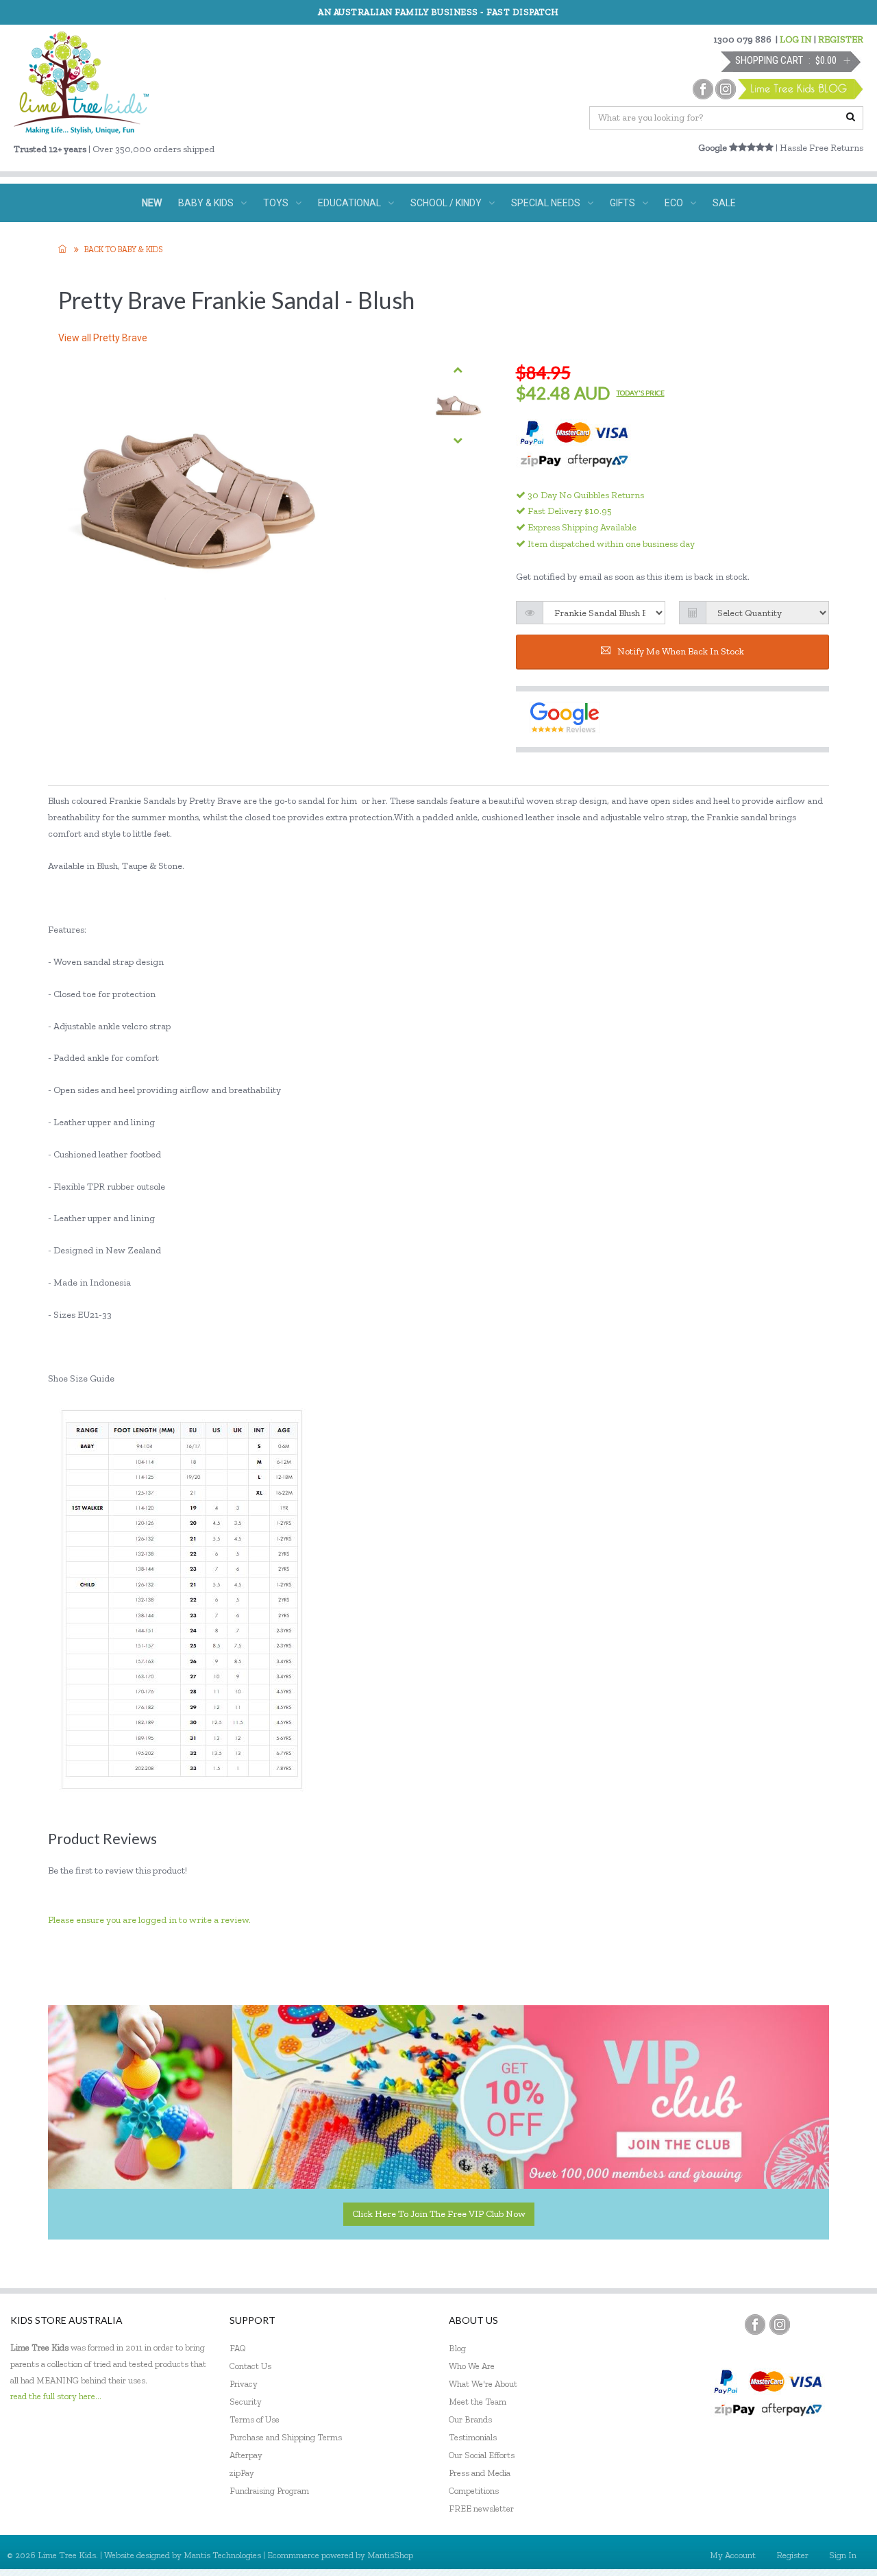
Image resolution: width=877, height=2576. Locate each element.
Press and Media (479, 2473)
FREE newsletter (481, 2508)
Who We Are (472, 2366)
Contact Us (250, 2366)
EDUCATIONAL (349, 202)
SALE (724, 202)
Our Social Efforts (482, 2455)
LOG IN (796, 39)
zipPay (242, 2473)
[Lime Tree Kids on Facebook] (755, 2324)
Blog (457, 2348)
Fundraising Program (269, 2491)
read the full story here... (55, 2396)
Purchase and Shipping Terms (286, 2437)
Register (792, 2555)
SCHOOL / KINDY (446, 202)
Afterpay (246, 2455)
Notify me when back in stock (680, 651)
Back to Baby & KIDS (123, 249)
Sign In (842, 2555)
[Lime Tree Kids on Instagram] (779, 2324)
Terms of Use (255, 2419)
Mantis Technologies (222, 2555)
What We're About (483, 2384)
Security (246, 2401)
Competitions (474, 2491)
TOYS (275, 202)
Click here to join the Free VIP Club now (439, 2214)
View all (102, 337)
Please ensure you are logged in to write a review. (149, 1920)
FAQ (238, 2348)
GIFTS (622, 202)
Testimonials (473, 2437)
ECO (674, 202)
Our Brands (470, 2419)
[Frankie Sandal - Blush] (458, 405)
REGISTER (840, 39)
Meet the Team (477, 2401)
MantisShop (390, 2555)
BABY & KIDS (206, 202)
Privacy (244, 2384)
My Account (733, 2555)
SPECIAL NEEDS (545, 202)
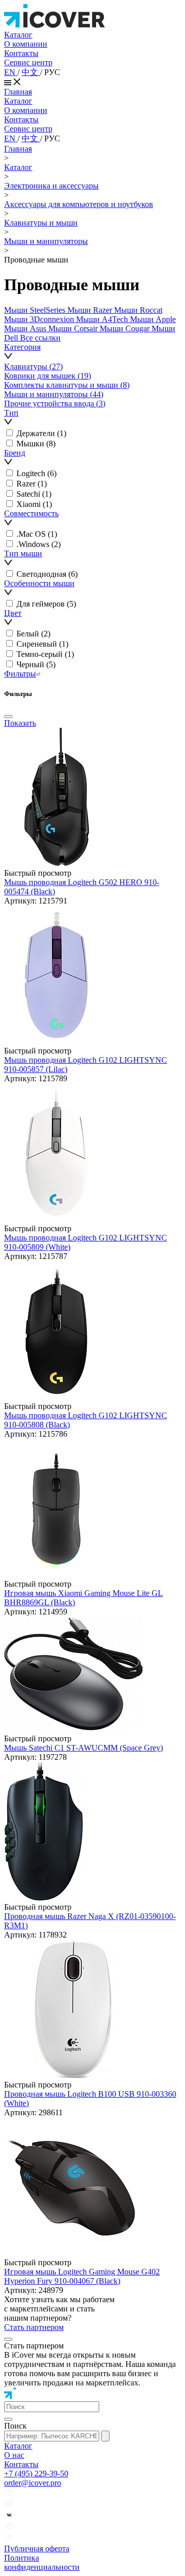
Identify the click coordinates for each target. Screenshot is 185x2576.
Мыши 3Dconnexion (40, 319)
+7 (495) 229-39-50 (36, 2473)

------

What this task involves. Please transcribe each entry exactly and exclude any image it contains.

Solution to the problem.
Image resolution: width=877, height=2576. Locate each element.
Press and Media (479, 2473)
FREE newsletter (481, 2508)
Who We Are (472, 2366)
Contact Us (250, 2366)
EDUCATIONAL (349, 202)
SALE (724, 202)
Our Social Efforts (482, 2455)
LOG IN (796, 39)
zipPay (242, 2473)
[Lime Tree Kids on Facebook] (755, 2324)
Blog (457, 2348)
Fundraising Program (269, 2491)
read the full story here... (55, 2396)
Purchase and Shipping Terms (286, 2437)
Register (792, 2555)
SCHOOL / KINDY (446, 202)
Afterpay (246, 2455)
Notify me when back in stock (680, 651)
Back to Baby & KIDS (123, 249)
Sign In (842, 2555)
[Lime Tree Kids on Instagram] (779, 2324)
Terms of Use (255, 2419)
Mantis Technologies (222, 2555)
What We're About (483, 2384)
Security (246, 2401)
Competitions (474, 2491)
TOYS (275, 202)
Click here to join the Free VIP Club now (439, 2214)
View all (102, 337)
Please ensure you are logged in to write a review. (149, 1920)
FAQ (238, 2348)
GIFTS (622, 202)
Testimonials (473, 2437)
ECO (674, 202)
Our Brands (470, 2419)
[Frankie Sandal - Blush] (458, 405)
REGISTER (840, 39)
Meet the Team (477, 2401)
MantisShop (390, 2555)
BABY & KIDS (206, 202)
Privacy (244, 2384)
My Account (733, 2555)
SPECIAL NEEDS (545, 202)
Identify the click coordinates for each target. Screenshot is 185x2576.
Мыши 3Dconnexion (40, 319)
+7 (495) 229-39-50 (36, 2473)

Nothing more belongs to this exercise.